Privação

Há muita coisa que faz falta quando se des­loca o quo­ti­di­ano de uma cidade euro­peia para a capi­tal de um dos paí­ses mais pobres do mundo.

O cinema, os con­cer­tos, a boé­mia noc­turna, os qui­os­ques incha­dos de jor­nais e revis­tas, as pas­te­la­rias com ovos moles e pão-de-ló, as livra­rias e lojas de dis­cos… toda a gente tem a sua lista que des­peja pron­ta­mente sem­pre que a con­versa se torna saudosa.

A minha come­çou por ser exten­sís­sima. Dias e dias a enu­me­rar todas as coi­sas que cons­ti­tuiam o meu quo­ti­di­ano e que dei­xa­ram de o fazer.
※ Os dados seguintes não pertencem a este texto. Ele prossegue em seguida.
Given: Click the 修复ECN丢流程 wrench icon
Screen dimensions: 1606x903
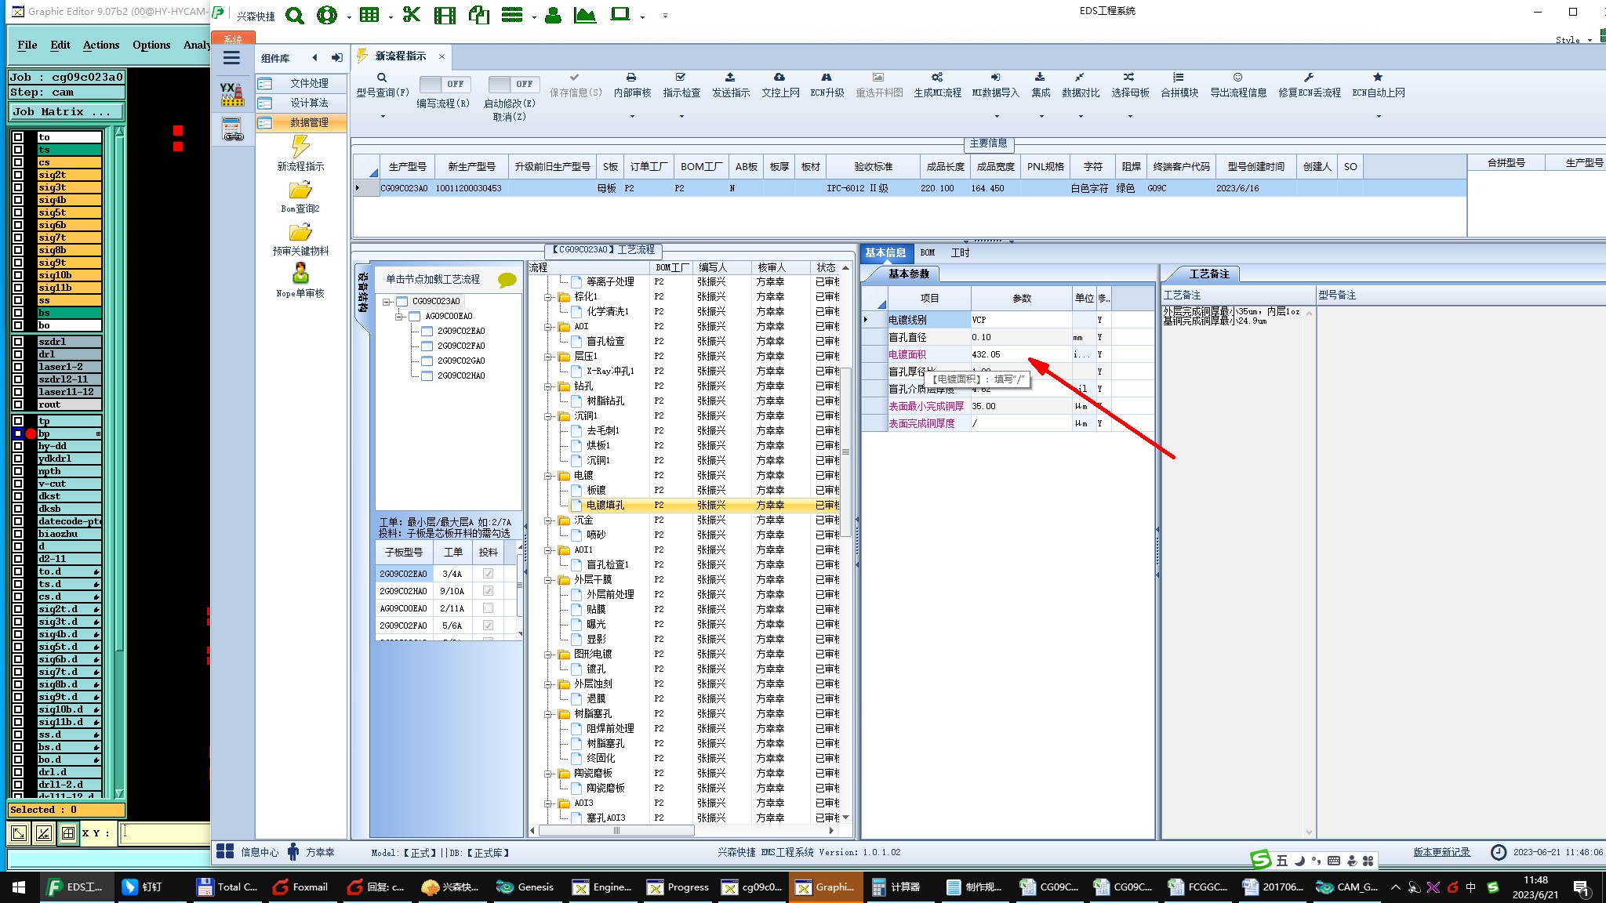Looking at the screenshot, I should click(x=1309, y=78).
O pátio atrás de minha casa, as noi­tes de Inverno, o Mooch, o cheiro a refo­gado, as expo­si­ções no CAM, o cheiro a mijo de cão no ele­va­dor, andar de metro, demo­rar horas a atra­ves­sar a cidade no 42, sentar-me por baixo da ponte a olhar para o Tejo, pas­sear a pé que nem um estú­pido, comer bifa­nas numa rou­lotte… Não esca­pava nada.

Depois come­cei a rela­ti­vi­zar as coi­sas. “De facto, não haver aqui um cinema é triste, mas lá tam­bém nunca vi um peixe-palhaço no mar”. Há medida que um novo quo­ti­di­ano se foi defi­nindo, a lista foi dimi­nuindo sem eu dar intei­ra­mente por isso. É certo que, por vezes, me con­ti­nuo a sen­tir ampu­tado de tudo aquilo, mas é cada vez menos frequente.

Agora o que não me entra da cabeça, mesmo depois deste tempo todo e de já me terem demons­trado tec­ni­ca­mente por diver­sas oca­siões por­que é que tal acon­tece, é o facto não se arran­jar em lado nenhum um pires de tremoços.